Wystarczy, że raz w roku wykonamy podstawowe badania, by w przyszłości uniknąć poważnych chorób. Lekarze jak mantrę powtarzają, że to właśnie profilaktyka może uratować nam życie w najmniej spodziewanym momencie. O podstawowych badaniach, nieocenionej systematyczności, polskich realiach i prostej możliwości zapobiegania, opowiada Iwona Malinowska z Laboratoriów Medycznych Invicta.

„Badania profilaktyczne mogą uratować ci życie” - ten chwytliwy slogan to chyba jednak nie tylko hasło? 

Trzeba zacząć od tego, że diagnostyka zawsze powinna być zindywidualizowana.

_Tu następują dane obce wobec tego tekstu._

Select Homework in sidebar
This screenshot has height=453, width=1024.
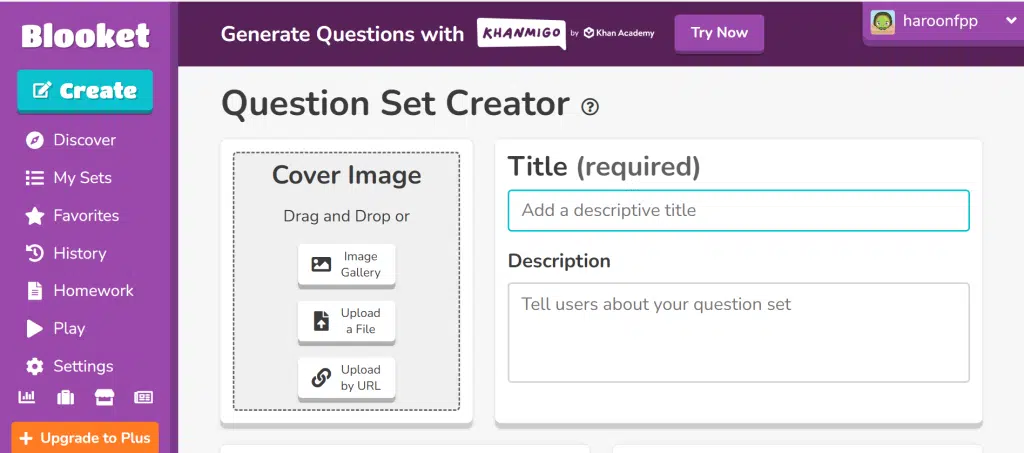93,291
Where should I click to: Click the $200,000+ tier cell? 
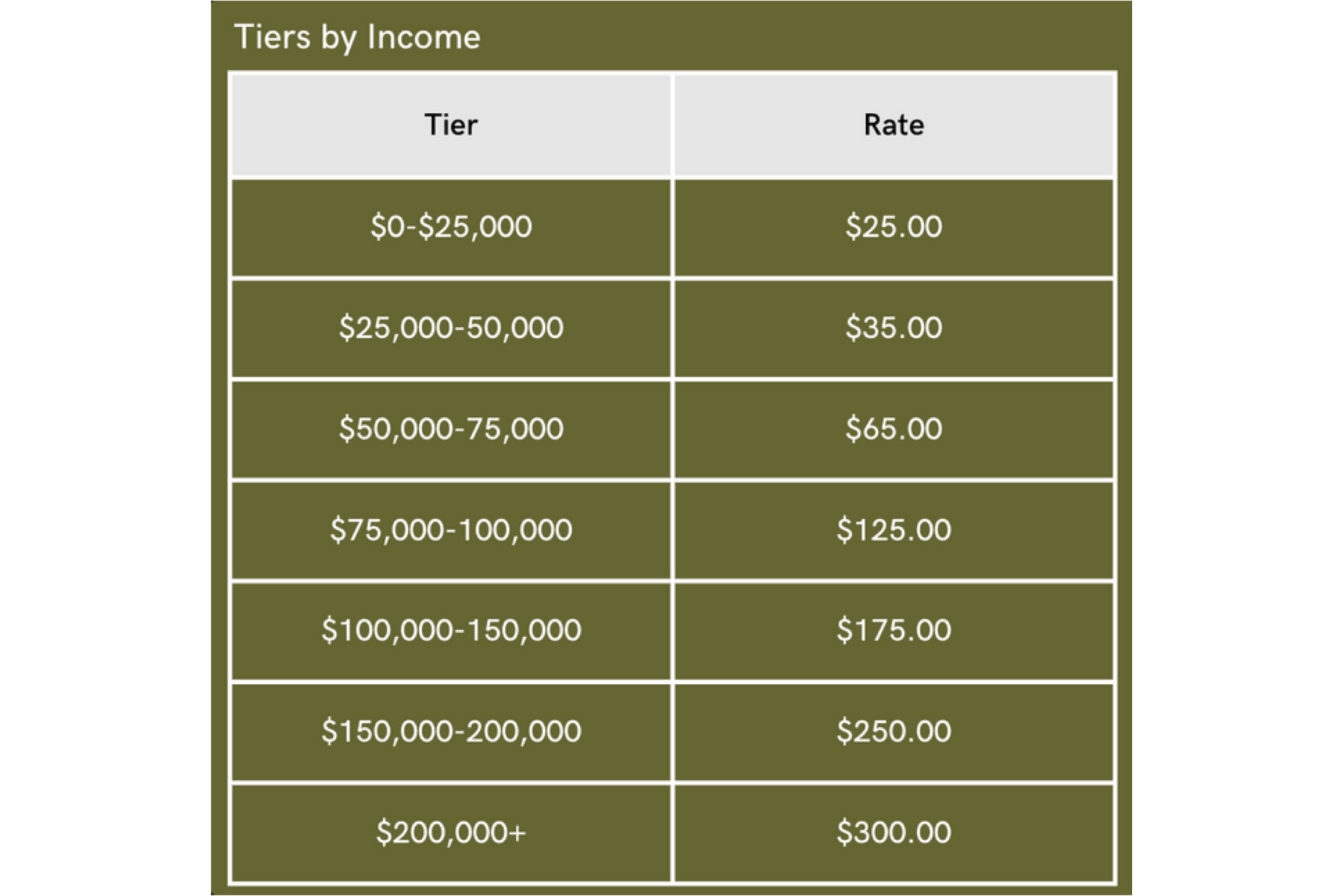tap(450, 832)
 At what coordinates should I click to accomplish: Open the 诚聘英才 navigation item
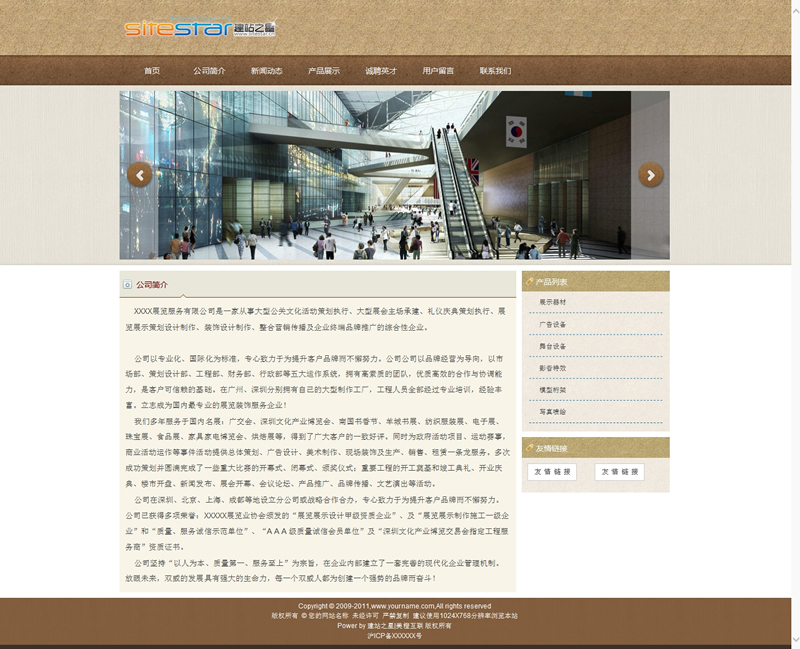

W zależności od stanu zdrowia, wieku i potrzeb pacjenta badania mogą być mniej lub bardziej rozbudowane, jednak prawda jest taka, że badania profilaktyczne naprawdę ratują życie. Niekiedy samo przeprowadzenie badań z krwi umożliwia szybkie rozpoznanie problemu zdrowotnego i podjęcie szybkich kroków, zanim będzie za późno na nieinwazyjne środki zaradcze. Przykładem jest morfologia krwi obwodowej, pozwalająca na wykrycie nowotworów krwi, które występują w każdym wieku. Kolejnym przykładem jest PSA, który wraz z rakiem płuca jest najczęstszym nowotworem u mężczyzn, a wykryty odpowiednio wcześnie jest wyleczalny.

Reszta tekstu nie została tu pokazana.